If you’re new to User-Centered Dashboard Development (UCDD), please check out the earlier posts in this series (also found at the bottom of this post) to get acclimated, then come back here!
We’re almost to the end of our UCDD Framework and today will cover phase six: Maintain. The goal of this phase is to integrate the dashboard to user processes and monitor ongoing user feedback. Here is where we will continue to shift our mindset to think more like a product manager:
What Does It Mean To Think of Our Dashboards Like a Product?
Well, think of one of your favorite applications on your phone. For me, it may be Libby or Daylio. Neither of the apps I use today are the same as they were when I started using them years or even a few months ago. Each of these apps have evolved over time to continue to meet my needs as a user. They’re often asking me, “Are you happy using Libby?” and then if I click, “No,” they prompt me to provide feedback. Sometimes I have done that and then in future releases my feedback has been incorporated. The app is not stagnant. They didn’t build it and forget it — they built it and nurtured it over time to keep users like me coming back and engaged.
Our dashboards need to be like these apps – they need to continue to evolve to meet the ever changing needs of the business.
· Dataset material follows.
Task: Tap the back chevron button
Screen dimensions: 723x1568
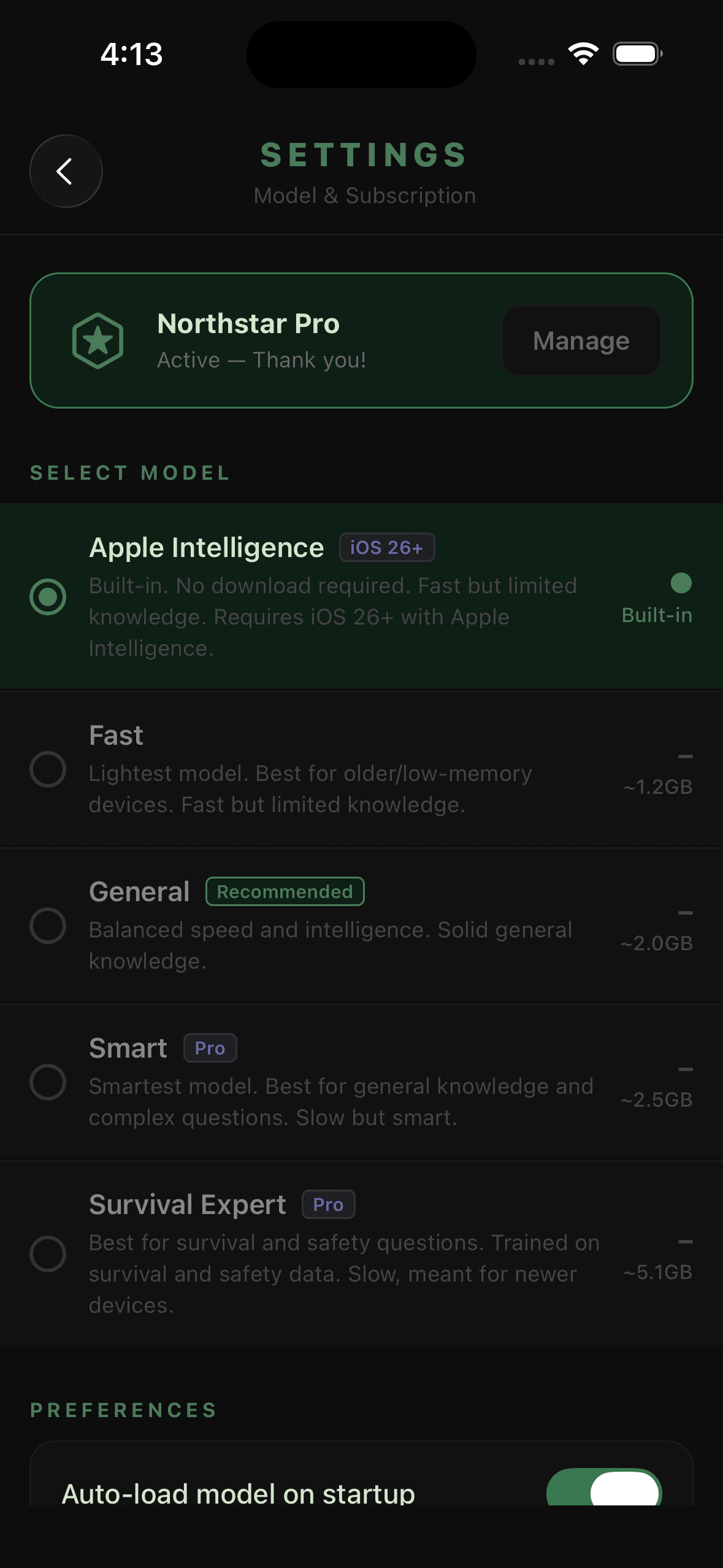Action: (x=66, y=171)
While it’s easy to publish our “final” refind dashboard, blast out a link and call it a day, we need to remember that our work with our users is not over at this stage and in some ways, new work is just beginning.
A few things you’ll want to consider in this Maintain phase include:
- Not everyone will use the new dashboard right away, so how can you provide opportunities for ongoing education for those late adopters?
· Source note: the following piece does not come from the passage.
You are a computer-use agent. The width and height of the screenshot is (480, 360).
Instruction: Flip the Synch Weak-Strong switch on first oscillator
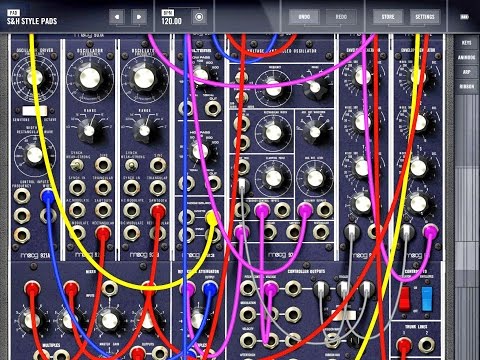(x=77, y=164)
- Users may experience a bug in the tool or have feedback about how it works, so how can you set up an easy way for them to provide you this feedback?
- Management may want to know how “successful” the new dashboard is, so what are ways you can measure and show success such as traffic to views or surveys on customer satisfaction?
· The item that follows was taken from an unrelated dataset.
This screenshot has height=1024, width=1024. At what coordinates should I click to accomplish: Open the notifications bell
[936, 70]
When it comes to collecting ongoing user feedback at this stage, creating a “Feedback Collector” can be really helpful. Some ways we have done this in the past are creating a survey form in a third party tool (like Google Forms) and linking to it from a dashboard. Or, if you are a Curator customer, there are built in Data Groups in the Data Manager feature that allow you to easily enable dashboard feedback collecting on your Curator site. (Reach out to here if you have more questions on how to set this up!)
You can use the feedback you collect to inform immediate fixes (if there is a bug or error in the dashboard), share successes (from positive reviews) and also to inform future product evolution, which we will cover next time.
We hope you’ve been enjoying the series. Come back next week for our final stage in the UCDD Framework.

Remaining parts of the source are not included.